Required action.
Match the word "digobrands". Return each line of the data below where it appears.

□ □ □

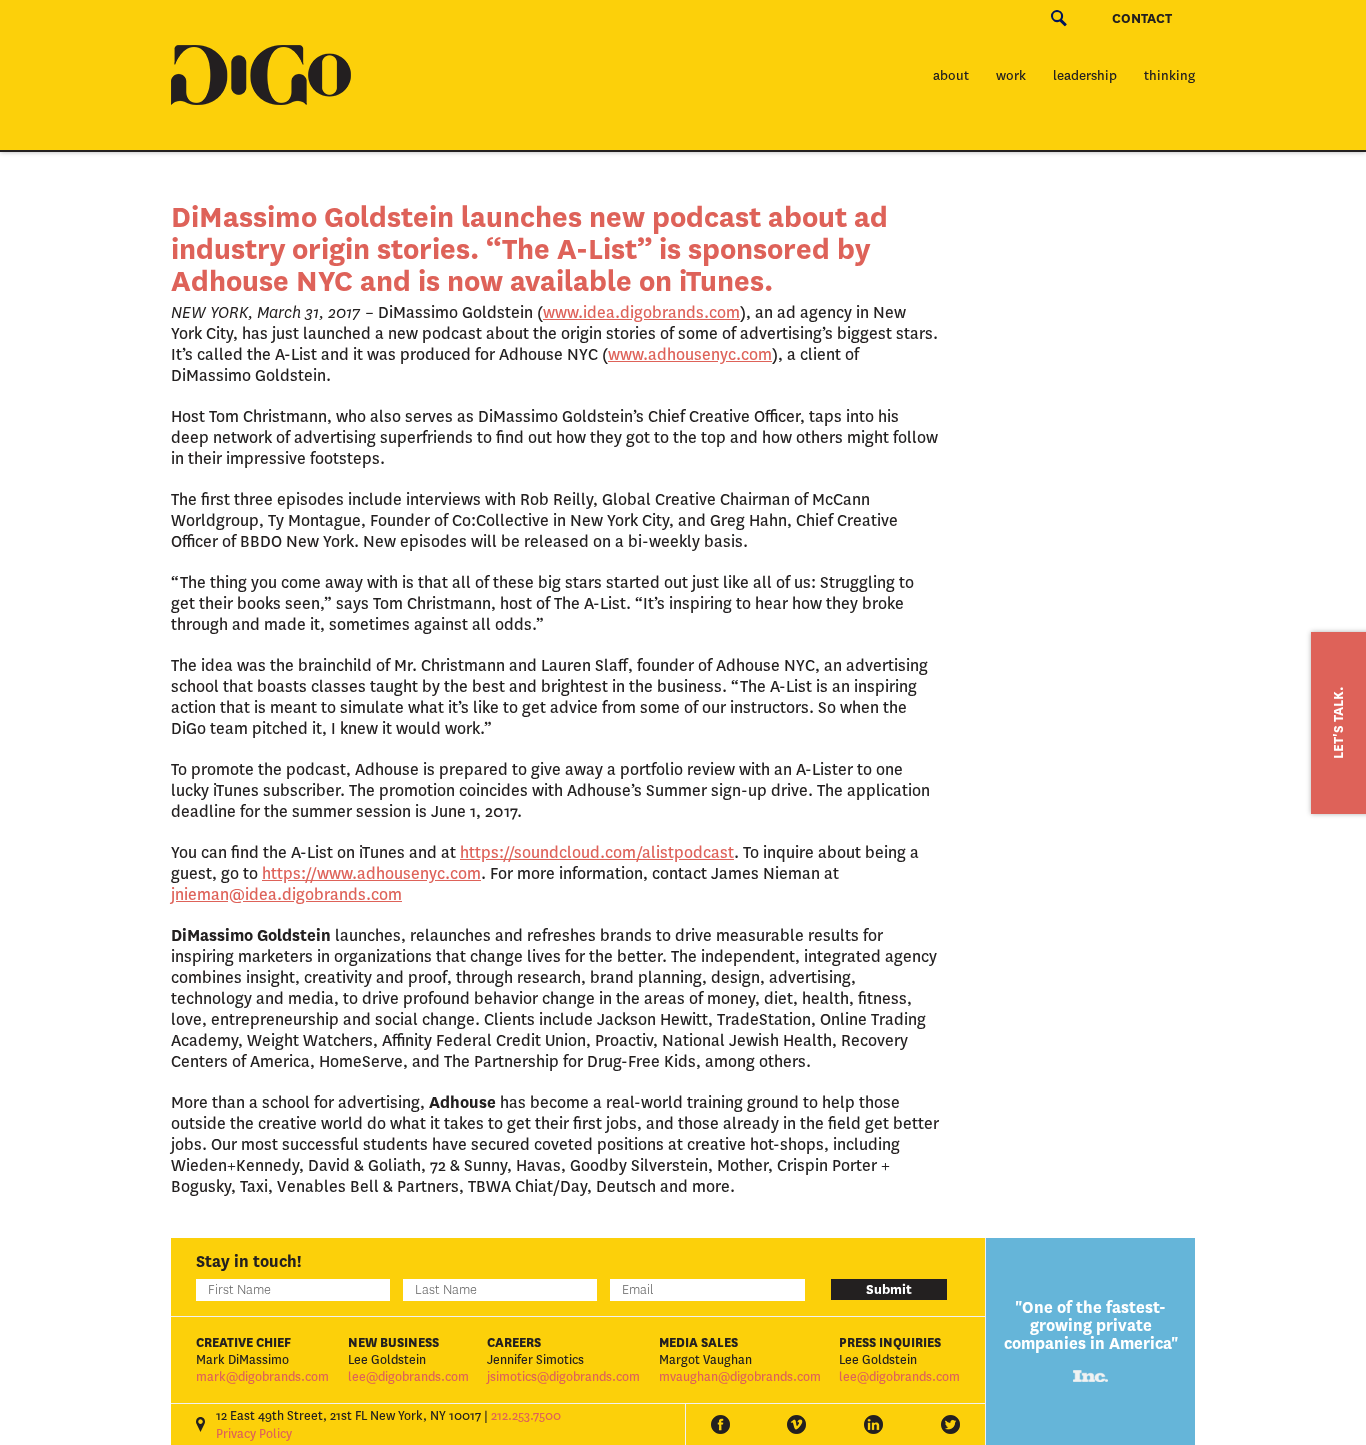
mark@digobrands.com (262, 1377)
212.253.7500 (526, 1416)
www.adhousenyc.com (690, 354)
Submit (889, 1289)
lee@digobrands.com (408, 1377)
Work (1011, 75)
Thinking (1169, 75)
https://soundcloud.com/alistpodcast (597, 852)
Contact (1142, 18)
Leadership (1085, 75)
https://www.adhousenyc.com (371, 873)
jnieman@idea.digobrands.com (286, 894)
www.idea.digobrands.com (641, 312)
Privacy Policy (254, 1434)
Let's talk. (1338, 723)
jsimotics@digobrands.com (563, 1377)
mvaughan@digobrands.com (740, 1377)
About (951, 75)
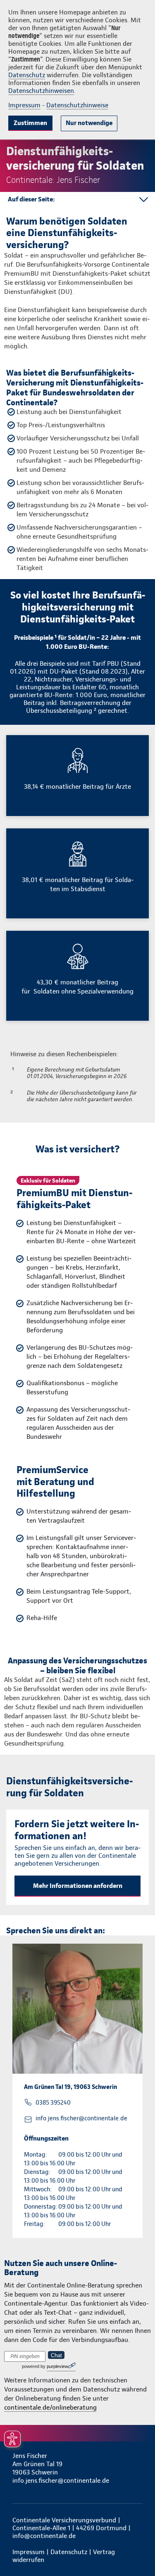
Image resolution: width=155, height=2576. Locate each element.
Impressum (24, 105)
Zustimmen (30, 123)
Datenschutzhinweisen (41, 91)
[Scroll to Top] (137, 2550)
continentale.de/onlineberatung (50, 2407)
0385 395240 (53, 2102)
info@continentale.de (44, 2536)
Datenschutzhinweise (77, 105)
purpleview (57, 2366)
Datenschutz (26, 75)
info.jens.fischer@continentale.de (81, 2118)
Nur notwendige (89, 123)
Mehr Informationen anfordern (77, 1886)
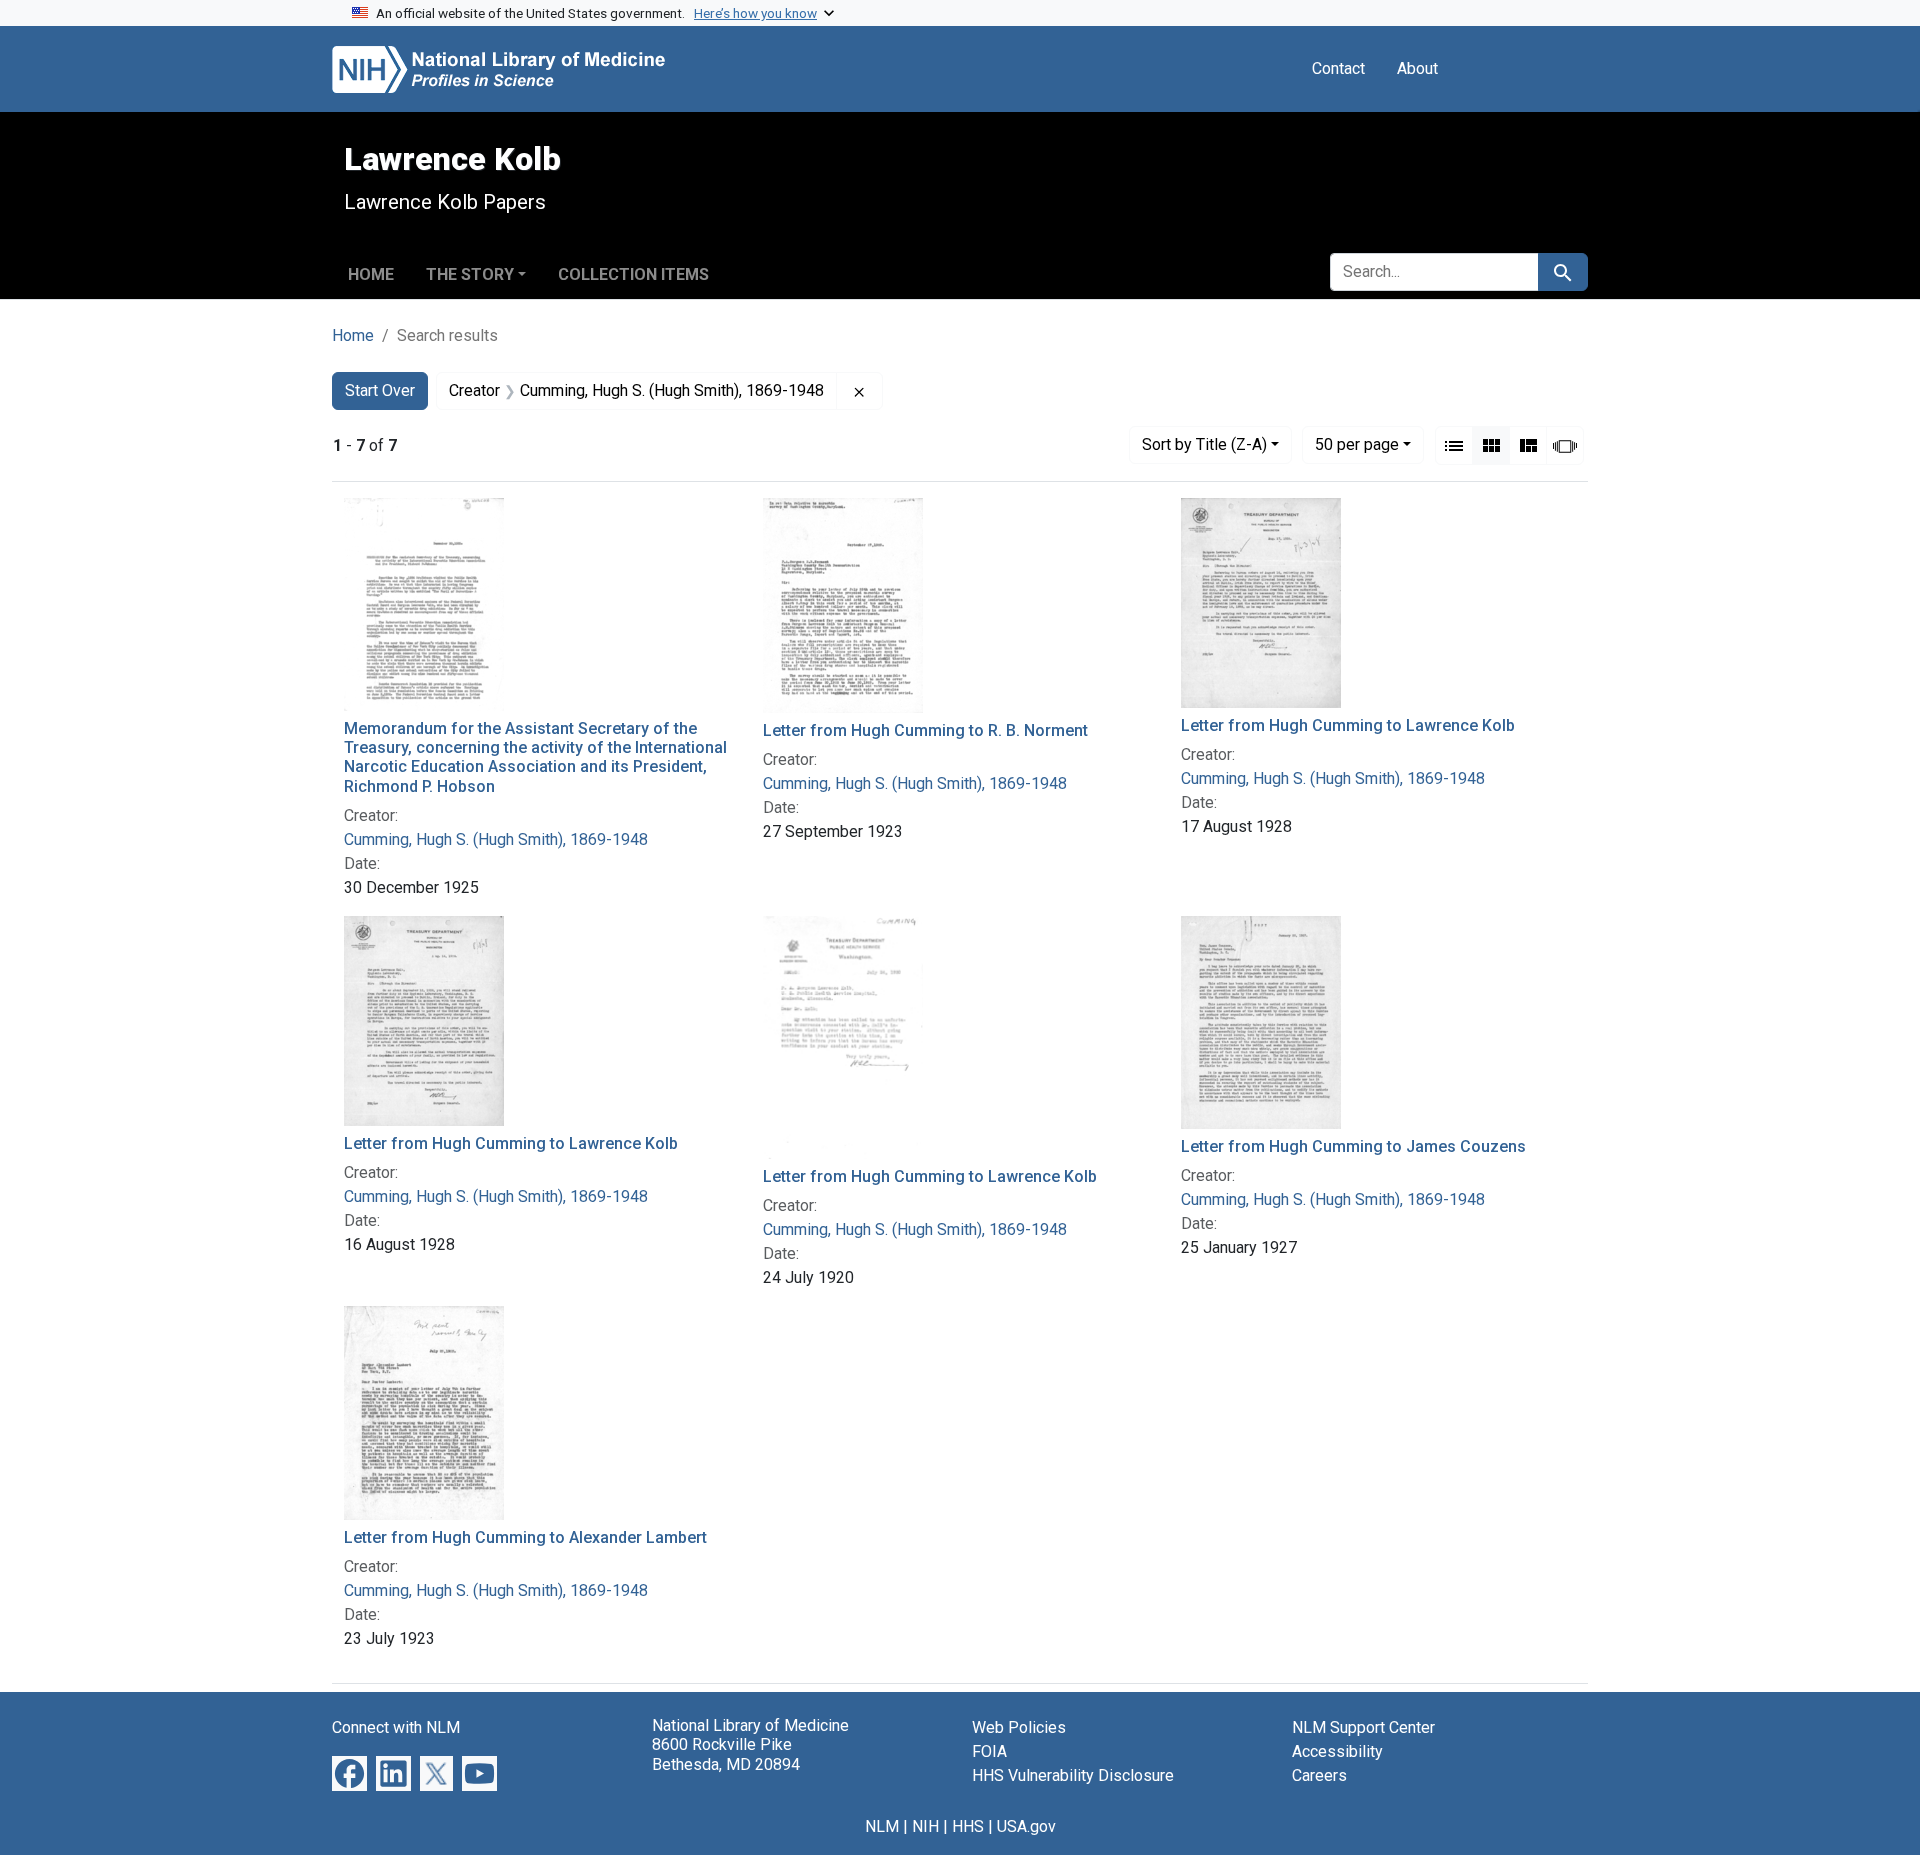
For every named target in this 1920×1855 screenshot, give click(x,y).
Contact (1338, 68)
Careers (1319, 1775)
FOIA (989, 1751)
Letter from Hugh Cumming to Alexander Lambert (525, 1537)
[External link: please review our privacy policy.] (349, 1772)
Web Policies (1019, 1727)
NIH (925, 1826)
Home (371, 274)
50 (1357, 444)
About (1417, 68)
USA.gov (1026, 1826)
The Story (470, 274)
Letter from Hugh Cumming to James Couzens (1353, 1146)
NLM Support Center (1363, 1727)
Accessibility (1337, 1751)
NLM (882, 1826)
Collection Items (633, 274)
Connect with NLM (396, 1727)
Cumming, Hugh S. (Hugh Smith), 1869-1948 (496, 839)
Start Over (380, 390)
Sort (1204, 444)
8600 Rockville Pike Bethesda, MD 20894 (726, 1754)
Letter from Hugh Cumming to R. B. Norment (925, 730)
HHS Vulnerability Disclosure (1073, 1775)
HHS (968, 1826)
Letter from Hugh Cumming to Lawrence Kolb (1348, 725)
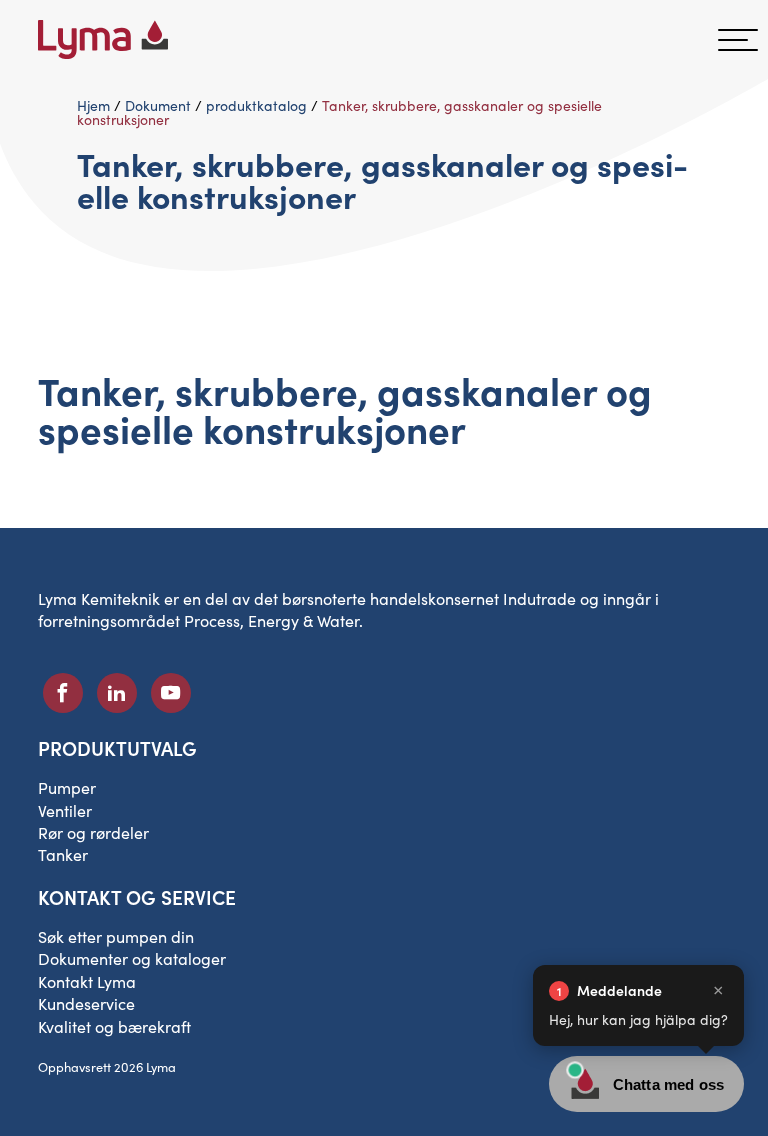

□ □ □

Completed exercise.
mark@digobrands.com (262, 1377)
lee@digobrands.com (408, 1377)
jnieman@idea.digobrands.com (286, 894)
www.idea.digobrands.com (641, 312)
jsimotics@digobrands.com (563, 1377)
mvaughan@digobrands.com (740, 1377)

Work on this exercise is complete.